There were no glimmers of light to indicate that the trial I was in was nearing an end. But these words stopped me in my tracks.
I wondered, “What did Paul mean when he instructed the Romans to be patient in affliction?
I love Romans. Paul labored to lay a solid foundation of the gospel so that by the time we read the latter parts of his letter, his instructions don’t seem out of place or harsh.
When we read “be patient in affliction,” we shouldn’t gloss over that he first says, “Rejoice in hope.” Earlier in Romans, Paul says that “hope does not put us to shame, because God’s love has been poured out into our hearts through the Holy Spirit who has been given to us” (Romans 5:5).
As Christians, our hope is Christ.
Not only because of the work He accomplished on the cross, but also because of the promise of His second coming. “Christ, having been offered once to bear the sins of many, will appear a second time, not to deal with sin but to save those who are eagerly waiting for Him” (Hebrews. 9:28).
We were given the guarantee of our inheritance (Christ) by the Holy Spirit, which will receive on that day when Jesus returns (Ephesians 1:13-14).
The hope that you and I can rejoice in is that not only have we been saved from our sin, but one day, we’ll have unrestricted access to and unlimited enjoyment of Jesus.
That fuels me to want to persevere through trials!
It’s easy in the midst of a trial, no matter what it is, to get restless.
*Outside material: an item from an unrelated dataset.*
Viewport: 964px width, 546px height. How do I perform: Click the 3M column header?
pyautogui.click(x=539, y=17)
It’s easy to manipulate the situation or satisfy our desires, taking it into our own hands.
Ask me how I know.
I love David’s example throughout the Psalms. It seems like he is always talking to the Lord! Whether he’s sad, angry, or being chased by an army (“just another day at work…”), we see David in what seems like constant communion with the Lord. Listen to his waiting heart in Psalm 25,
“Oh, guard my soul, and deliver me! Let me not be put to shame, for I take refuge in you. May integrity and uprightness preserve me, for I wait for you” (Psalm 25:20-21).
These verses, and two more in Lamentations, I believe, provide keys we need to both rejoice in hope and practice patience in affliction:
“The Lord is good to those who wait for him, to the soul who seeks him. It is good that one should wait quietly for the salvation of the Lord” (Lamentations 3:25-26).
Here are the keys:
- Turn to the Lord
- Remember our hope – Christ
- Wait quietly on the Lord
Years ago, I wrote in the margin of my Bible the Greek definition for quiet found in 1 Peter 3:4. It means, “tranquility arising from within, causing no disturbance to others. Meek, undisturbed.”
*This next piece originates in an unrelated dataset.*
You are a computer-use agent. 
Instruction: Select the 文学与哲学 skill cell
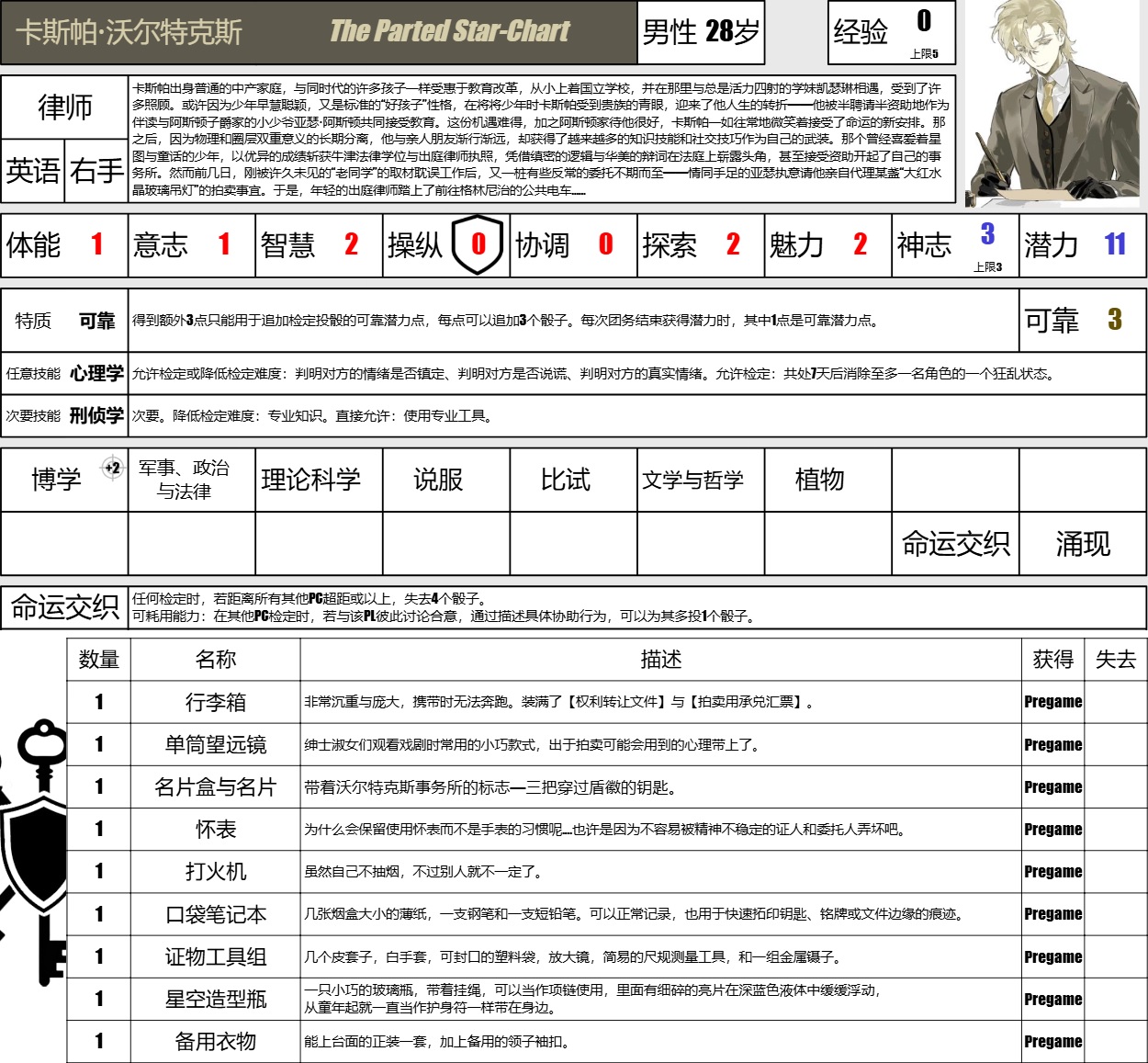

We can wait quietly as we turn to the Lord, again and again, remembering the promise of our sure inheritance in Christ, while accepting and not fighting against what He’s brought into our life.
This lends to the tranquility that arises from within.
We won’t be perfectly patient. We’ll mess it up even as we give our best effort.
But as we turn to the Lord, He will keep us. He will guard us with the integrity and uprightness that David speaks of, which will involve repentance.
And, we will learn to be patient in our affliction. It’s a lifelong process, and He’s so patient with us!
In His Word
O Lord, hear my voice! Let your ears be attentive to the voice of my pleas for mercy! … I wait for the LORD, my soul waits, and in his word, I hope. (Psalm 130:2, 5)
In Your Life
I wonder where you struggle to rejoice. What trial are you walking through that tempts you to despair or complain?
Turn to one of the Scriptures in this article and ask the Lord to help you know Him, to be patient in your affliction, and to hope.
Prayer through song is both powerful and helpful. I love I Will Wait for You by Shane and Shane.